== EXTRACTED RECORDS

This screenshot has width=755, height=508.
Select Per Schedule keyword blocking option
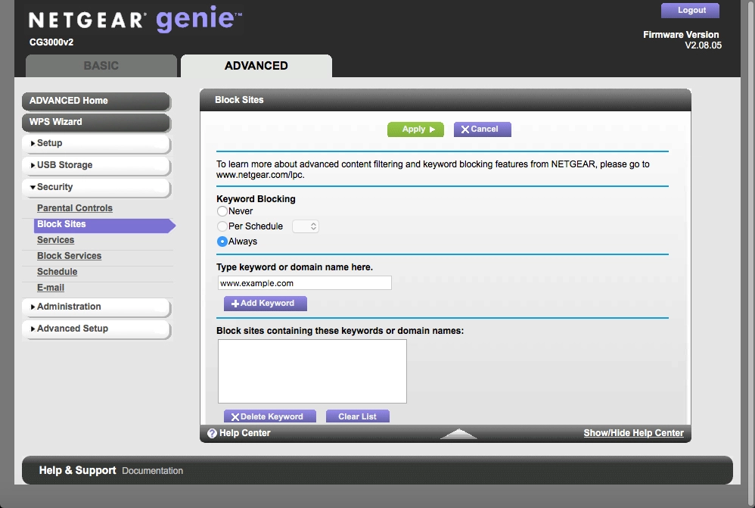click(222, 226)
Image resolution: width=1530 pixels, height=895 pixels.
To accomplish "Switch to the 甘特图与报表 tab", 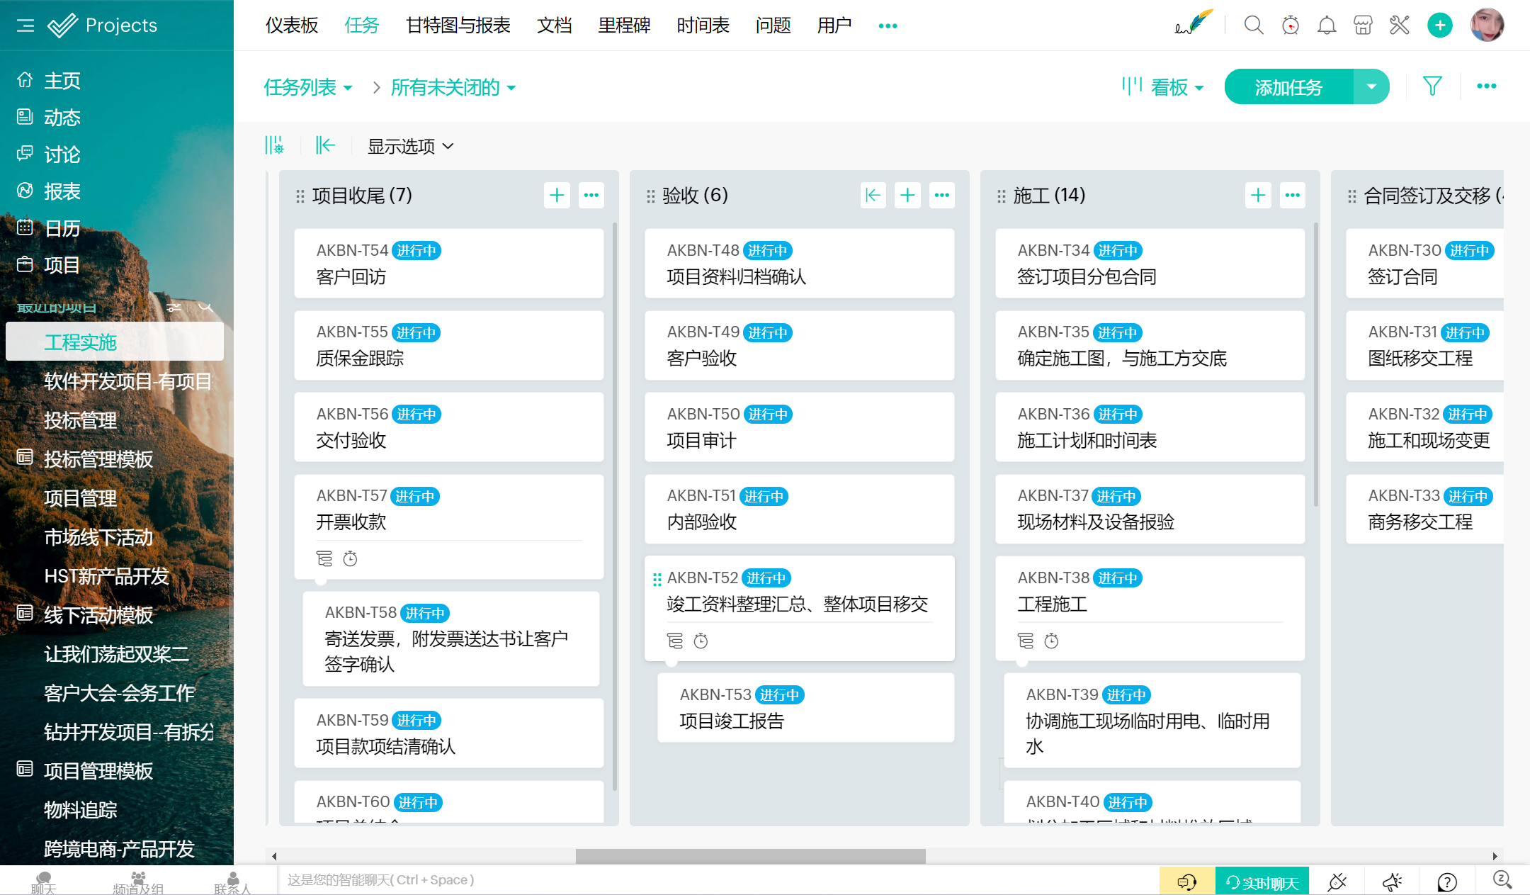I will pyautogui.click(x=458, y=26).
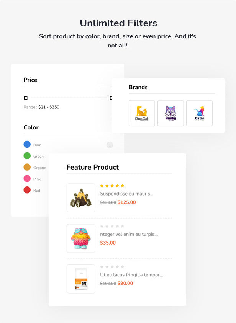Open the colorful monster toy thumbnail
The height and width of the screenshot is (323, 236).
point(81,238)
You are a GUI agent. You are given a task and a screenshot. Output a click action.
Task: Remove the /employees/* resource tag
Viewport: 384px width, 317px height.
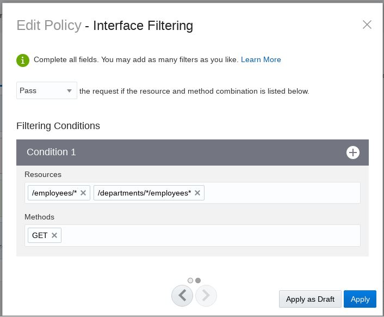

====
== EXTRACTED RECORDS

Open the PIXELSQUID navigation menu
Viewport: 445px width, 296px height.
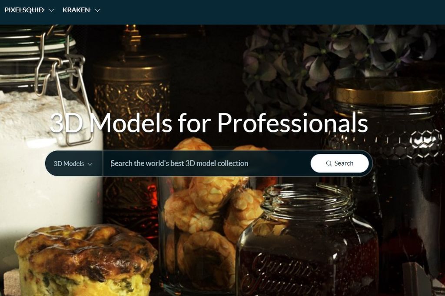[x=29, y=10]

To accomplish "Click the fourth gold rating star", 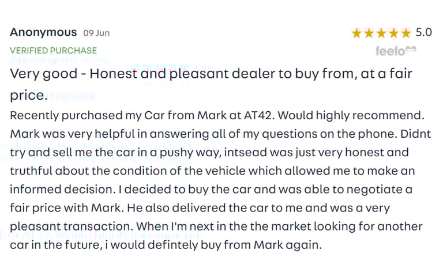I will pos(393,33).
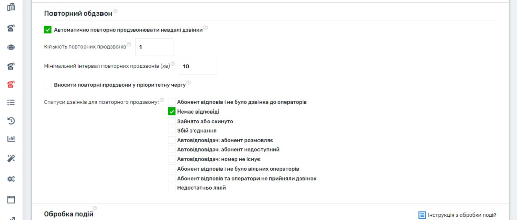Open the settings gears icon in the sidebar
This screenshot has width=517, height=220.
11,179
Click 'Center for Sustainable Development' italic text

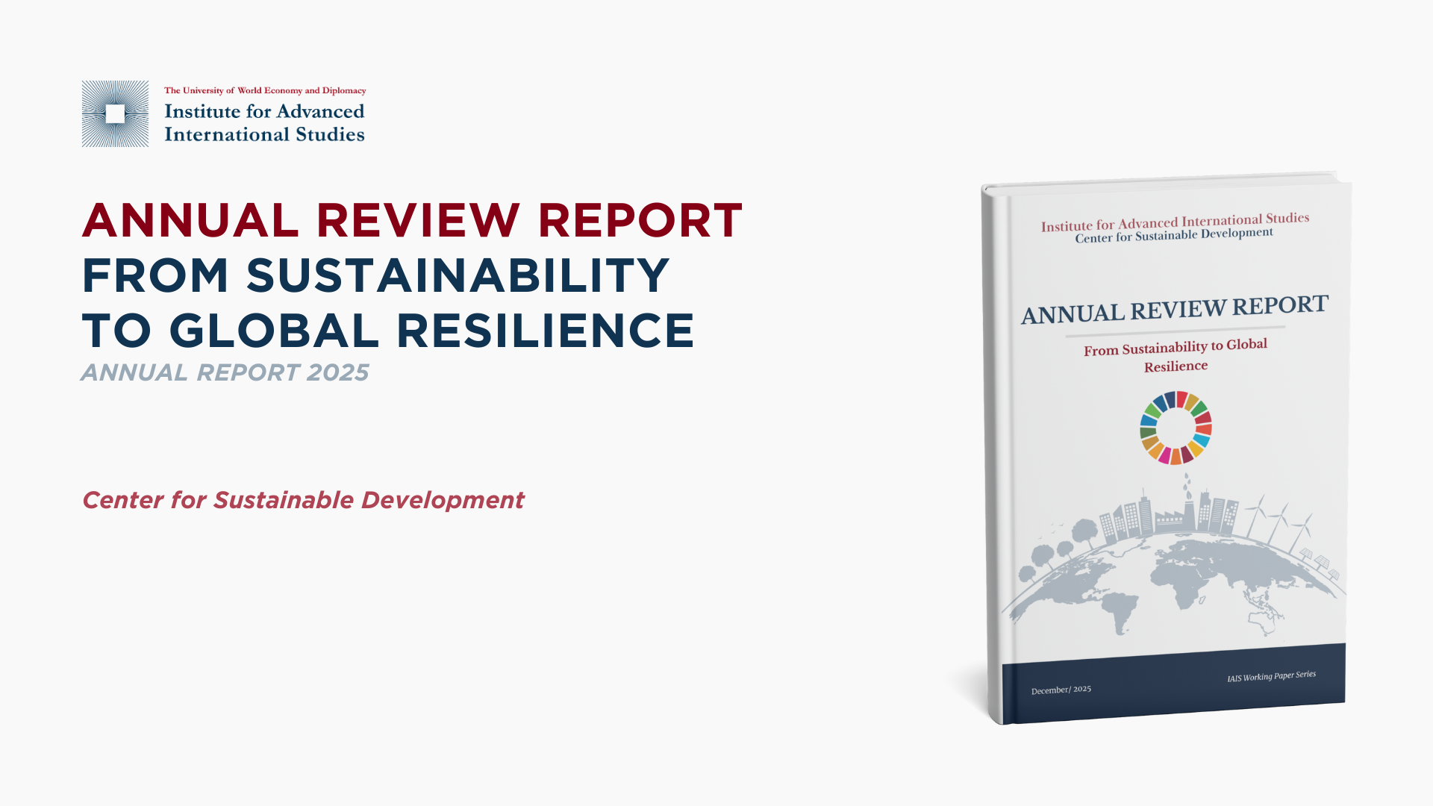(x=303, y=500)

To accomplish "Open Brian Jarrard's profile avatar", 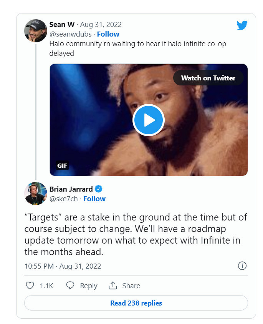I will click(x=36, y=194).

====
== EXTRACTED RECORDS

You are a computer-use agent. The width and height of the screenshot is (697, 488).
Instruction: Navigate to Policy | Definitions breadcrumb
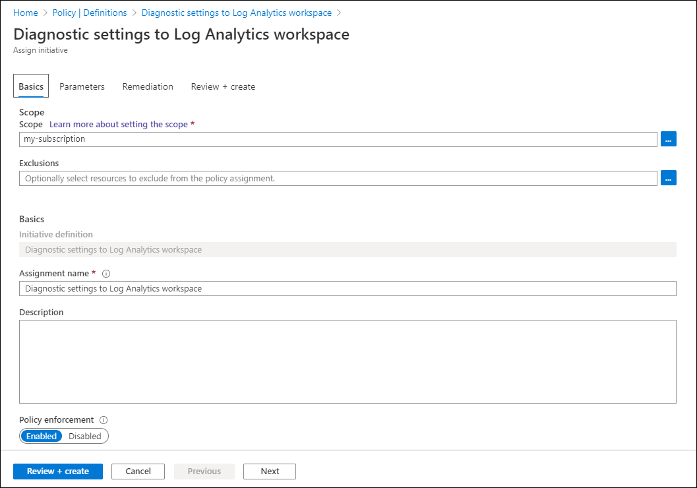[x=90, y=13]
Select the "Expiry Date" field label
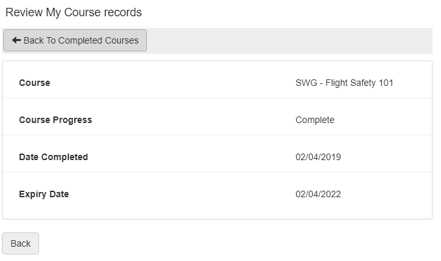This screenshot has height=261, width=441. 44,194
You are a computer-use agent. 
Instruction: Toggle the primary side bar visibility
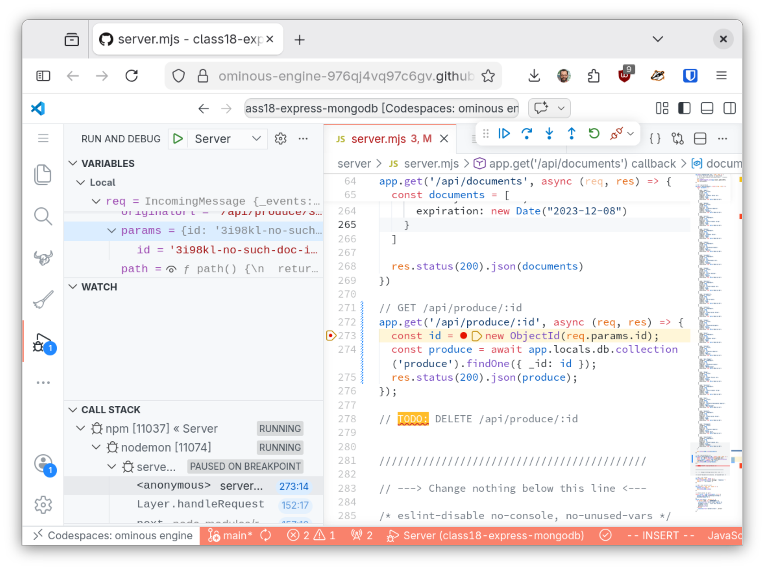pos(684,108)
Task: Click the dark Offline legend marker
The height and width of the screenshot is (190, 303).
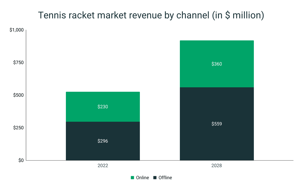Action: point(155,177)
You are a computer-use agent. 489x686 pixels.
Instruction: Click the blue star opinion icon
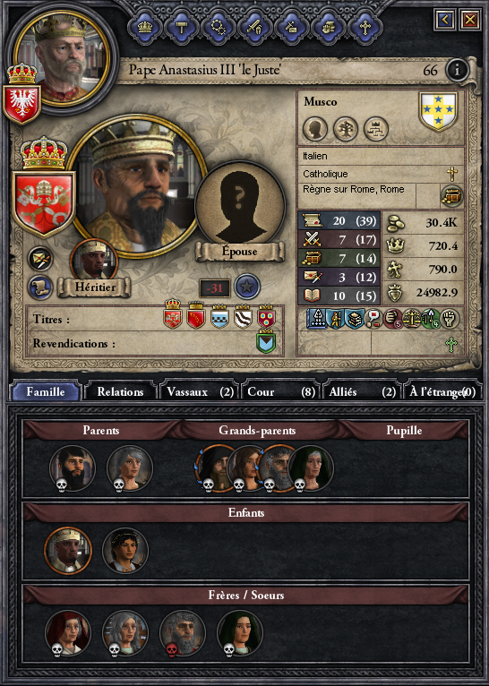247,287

====

> _OBJECTIVE_:
Identify each line in the listing above that contains the string "agent", and copy all of those lines.

> _COMPLETE RESPONSE_:
You are a GUI agent. You are given a task and a screenshot. Output a click action.
You are a computer-use agent. The width and height of the screenshot is (697, 488).
You are a computer-use agent. 
You are a computer-use agent. 489x686 pixels.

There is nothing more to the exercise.